The SEC has adopted amendments to the Investment Advisers Act to improve the quality of information that is provided to investors and to enhance the SEC’s ability to monitor and regulate the asset management industry (Release No. IA-4509, August 25, 2016). In a news release announcing the adoption of the rules, Chair Mary Jo White said the information will give investors and the SEC a better understanding of the risk profile of each adviser and the industry as a whole. Among the new requirements are additional calculations with respect to performance information that will help the examination staff evaluate claims by advisers which may reduce the likelihood of presenting misleading or fraudulent advertising. The amendments will become effective 60 days after publication in the Federal Register, but the compliance date is October 1, 2017 to provide time for FINRA to reprogram the investor adviser registration database, known as IARD.
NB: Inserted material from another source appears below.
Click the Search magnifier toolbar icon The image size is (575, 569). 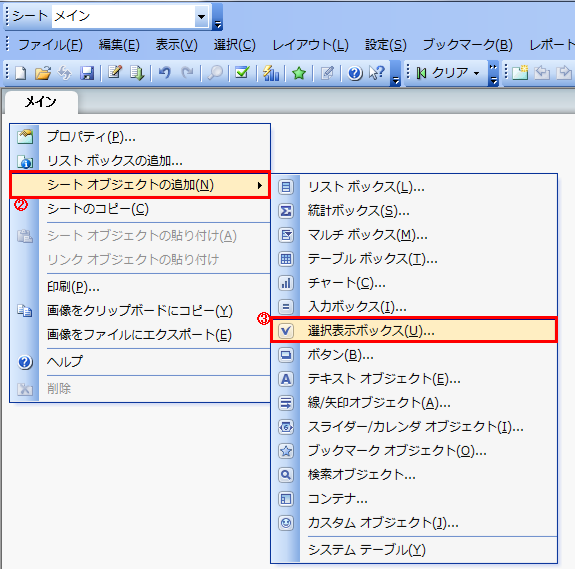click(215, 73)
The SEC proposed the revisions on May 20, 2015. The amendments to Part 1A of Form ADV will fill what the SEC saw as information gaps relating to separately managed accounts; permit private fund adviser entities operating a single advisory business to register using a single Form ADV, known as umbrella registration; and clarify certain items and instructions. The amendments to Rule 204-2, the books and records rule, will require advisers to document and maintain their performance calculations or rates of return that appear in any of their written communications. The final rules also remove certain transition provisions that were adopted with previous rulemaking initiatives but are no longer necessary.
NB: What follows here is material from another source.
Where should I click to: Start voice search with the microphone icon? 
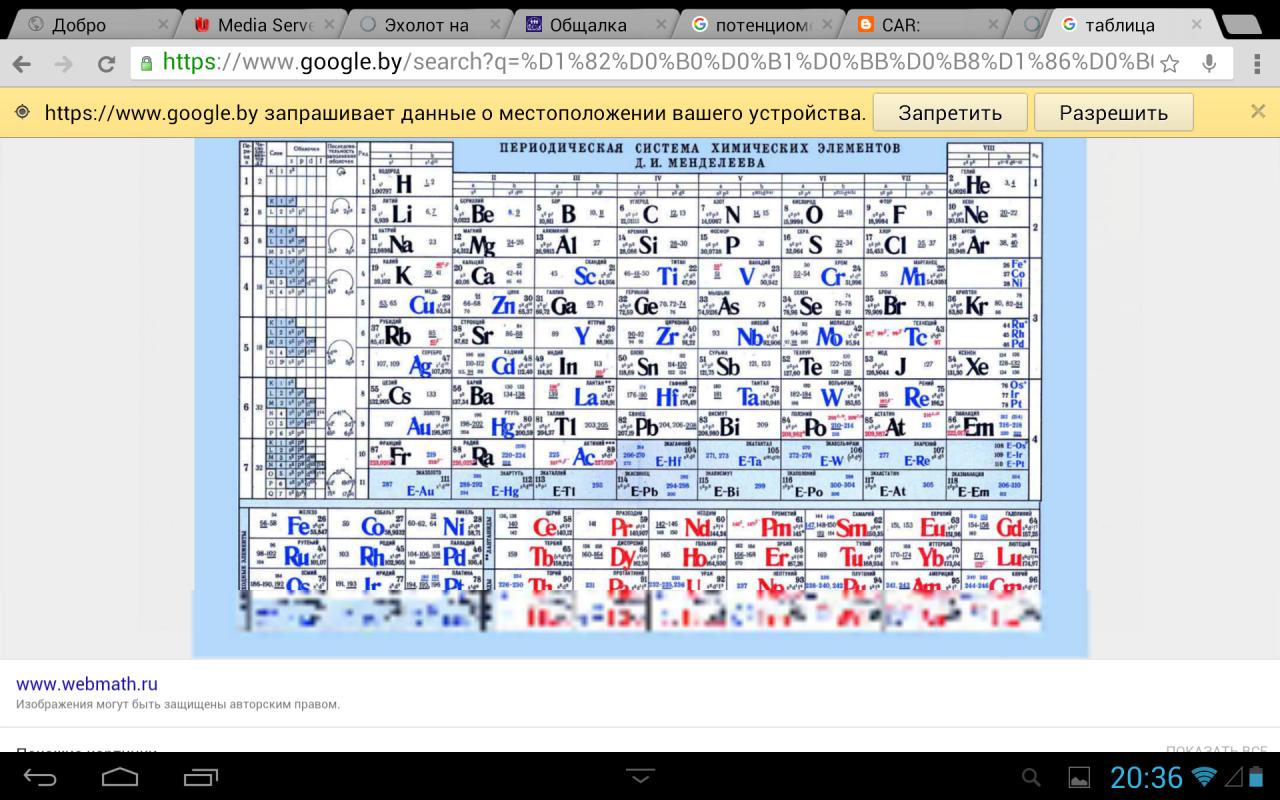click(1209, 64)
The SEC received 50 comment letters in response to its proposal, most of which were generally favorable, and the majority of which addressed the reporting of separately managed accounts and umbrella registration. The final rules reflect a number of modifications in response to commenters’ concerns.
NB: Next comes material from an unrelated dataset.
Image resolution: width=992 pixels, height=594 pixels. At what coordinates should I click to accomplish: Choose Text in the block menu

Modifications. Advisers will be required to report the approximate percentage of separately managed account regulatory assets under management that are invested in 12 broad asset categories, rather than 10 as originally proposed. The scope of information to be reported has been narrowed, as has the frequency of reporting, from the original proposal. Advisers will be able to use their own consistently applied methodologies to select asset classes. Advisers may not look through investments and funds to the underlying asset type because the SEC wants to see the extent to which separately managed account assets are invested in funds as well as other types of investments.
The final rule raises the minimum threshold from $150 million to $500 million for reporting the amount of separately managed account regulatory assets under management and the dollar amount of borrowings attributable to those assets that correspond to three levels of gross national exposures rather than four levels as proposed. The final rule also bases the reporting of borrowings and derivatives on regulatory assets under management in separately managed accounts, rather than net asset value as proposed. In addition, the final rule was revised to address concerns about confidentiality, including the disclosure of ranges of advisory clients rather than a specific number.
Umbrella registration. With respect to umbrella registration, the release notes that it is not mandatory, but it will simplify the registration requirements for private fund advisers that operate a single advisory business through multiple legal entities. The conditions under which umbrella registration is available are the same as those in the staff guidance that many advisers have relied upon since 2012. Umbrella registration does not extend to non-U.S. filing advisers or to exempt reporting advisers as some commenters had urged.